10.4 Copyright and trade marks The Website, and the information, images and text on the Website, are copyright. You may download the information, images and text as incidentally necessary to enable the proper access to the Website. Other than use as authorised in these Terms or by us in writing, you may not retain, copy, reproduce, modify or distribute any information, images or text on the Website for any purpose. Trade marks used on the Website to describe companies and their products are trade marks of those companies or the registered proprietor of the relevant trade mark and may not be copied, downloaded, reproduced, modified, or distributed in any way (except as an integral part of an authorised copy of material appearing at this site) without prior permission. Our trade marks are used on the Website as trade marks only in Australia, New Zealand and in other countries in which we have rights in the registered or unregistered trade marks.

 

10.5 Linking and framing Links to external sites from this Website are provided for convenience only and we do not endorse or make any warranty with respect to such external sites.

 

10.6 Website availability We do not warrant that the Website will be available at any time. You acknowledge that the Website may be unavailable for a number of reasons, including due to matters beyond our control, and shall hold us harmless in respect of any claims arising there from.
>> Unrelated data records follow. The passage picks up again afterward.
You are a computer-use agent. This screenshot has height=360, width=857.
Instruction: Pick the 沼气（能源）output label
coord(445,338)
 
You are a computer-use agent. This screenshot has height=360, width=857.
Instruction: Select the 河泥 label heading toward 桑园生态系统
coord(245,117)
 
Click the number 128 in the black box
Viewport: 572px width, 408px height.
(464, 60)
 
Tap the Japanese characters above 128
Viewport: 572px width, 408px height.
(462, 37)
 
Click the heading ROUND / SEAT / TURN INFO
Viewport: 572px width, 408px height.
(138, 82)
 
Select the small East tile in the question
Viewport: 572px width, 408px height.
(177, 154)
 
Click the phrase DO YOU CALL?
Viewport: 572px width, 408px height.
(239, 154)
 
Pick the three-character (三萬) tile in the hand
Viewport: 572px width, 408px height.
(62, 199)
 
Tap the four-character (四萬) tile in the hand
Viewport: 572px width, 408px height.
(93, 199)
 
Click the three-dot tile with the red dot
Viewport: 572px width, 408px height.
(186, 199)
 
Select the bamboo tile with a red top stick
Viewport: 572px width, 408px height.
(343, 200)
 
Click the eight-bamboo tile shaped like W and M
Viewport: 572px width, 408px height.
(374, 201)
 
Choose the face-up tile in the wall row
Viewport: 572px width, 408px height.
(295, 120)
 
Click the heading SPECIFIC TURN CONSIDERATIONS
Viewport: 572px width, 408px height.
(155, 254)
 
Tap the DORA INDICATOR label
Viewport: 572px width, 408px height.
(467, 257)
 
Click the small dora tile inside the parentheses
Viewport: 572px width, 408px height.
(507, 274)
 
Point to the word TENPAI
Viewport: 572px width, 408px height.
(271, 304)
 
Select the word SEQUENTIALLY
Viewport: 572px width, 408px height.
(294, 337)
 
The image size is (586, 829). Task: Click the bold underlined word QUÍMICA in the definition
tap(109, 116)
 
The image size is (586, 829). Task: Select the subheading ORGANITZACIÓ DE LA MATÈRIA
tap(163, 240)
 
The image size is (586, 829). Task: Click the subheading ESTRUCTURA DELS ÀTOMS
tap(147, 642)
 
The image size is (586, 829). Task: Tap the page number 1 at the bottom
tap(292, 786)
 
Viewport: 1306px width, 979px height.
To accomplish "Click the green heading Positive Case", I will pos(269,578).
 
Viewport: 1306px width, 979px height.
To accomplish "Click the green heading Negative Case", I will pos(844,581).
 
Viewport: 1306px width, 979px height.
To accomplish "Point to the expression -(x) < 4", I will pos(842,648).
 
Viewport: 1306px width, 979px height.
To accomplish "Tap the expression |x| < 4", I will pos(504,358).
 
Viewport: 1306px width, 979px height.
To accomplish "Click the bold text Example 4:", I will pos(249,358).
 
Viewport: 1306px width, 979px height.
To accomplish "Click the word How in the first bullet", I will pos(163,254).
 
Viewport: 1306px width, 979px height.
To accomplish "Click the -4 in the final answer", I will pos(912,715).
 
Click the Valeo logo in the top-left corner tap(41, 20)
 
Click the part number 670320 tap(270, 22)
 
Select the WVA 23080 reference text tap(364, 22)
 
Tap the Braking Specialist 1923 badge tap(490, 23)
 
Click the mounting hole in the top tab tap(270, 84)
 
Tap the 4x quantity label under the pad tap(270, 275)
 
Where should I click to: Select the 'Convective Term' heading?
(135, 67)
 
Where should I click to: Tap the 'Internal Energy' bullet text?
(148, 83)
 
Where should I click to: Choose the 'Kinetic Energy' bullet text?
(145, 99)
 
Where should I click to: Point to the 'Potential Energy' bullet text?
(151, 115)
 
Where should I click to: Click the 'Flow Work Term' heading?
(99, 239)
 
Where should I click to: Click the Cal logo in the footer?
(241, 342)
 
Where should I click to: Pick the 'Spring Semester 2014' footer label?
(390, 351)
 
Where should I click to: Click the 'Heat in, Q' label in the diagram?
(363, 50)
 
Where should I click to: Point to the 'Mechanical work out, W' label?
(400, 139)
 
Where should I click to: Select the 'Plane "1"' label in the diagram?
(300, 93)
We do not warrant that your access to the Website will meet any particular performance criteria unless otherwise separately agreed in writing. 

 

10.7 No liability To the maximum extent permissible by law, and subject to the provisions of the Consumer Guarantee Act, we will not be liable in respect of any loss or damage, however caused, to any person or property arising from access to, or use of, the Website or the information on the Website.

 

10.8 Website Errors The information, software, products, and services included in or available through the Website may include inaccuracies or typographical errors. We reserve the right to correct errors on the Website. We can refuse to honour, not accept and cancel your order due to errors in pricing, product availability, product images, product descriptions, and general errors.

 

11. Defined Terms 

11.1 Backorder means an order in respect of Goods which are out of stock at the time of placing the order in accordance with clause 1.3.

 

11.2 Goods means all Goods supplied from time to time by us to you, provided that: (a) Where the Goods supplied are your Inventory, then all references to Goods in these Terms shall, in respect of those Goods, be read as references to Inventory; and

 

(b) Where the Goods supplied are not Inventory then all references to Goods in these Terms shall, in respect of those Goods, mean the Goods described in any one or more of the relevant order form, packing slip or invoice (or its equivalent, whatever called) relating to those Goods, on the basis that each such order form, packing slip or invoice (or its equivalent) shall be deemed to be incorporated in, and form part of, these Terms.

 

11.3 Inventory has the meaning given to that term in the PPSA.

 

11.4 PPSA means the Personal Property Securities Act 1999 as amended or substituted from time to time.

 

11.5 RGA means return goods authorisation as detailed in clause 5.5

 

11.6 Terms means these terms of trade.

 

11.7 We/Us/Our means EBOS Group Limited.

 

11.8 You/Your means a customer that places an order for Goods from us.

 

11.9 Unless the context otherwise requires, words and phrases shall have the meanings given to them in, or by virtue of, the PPSA.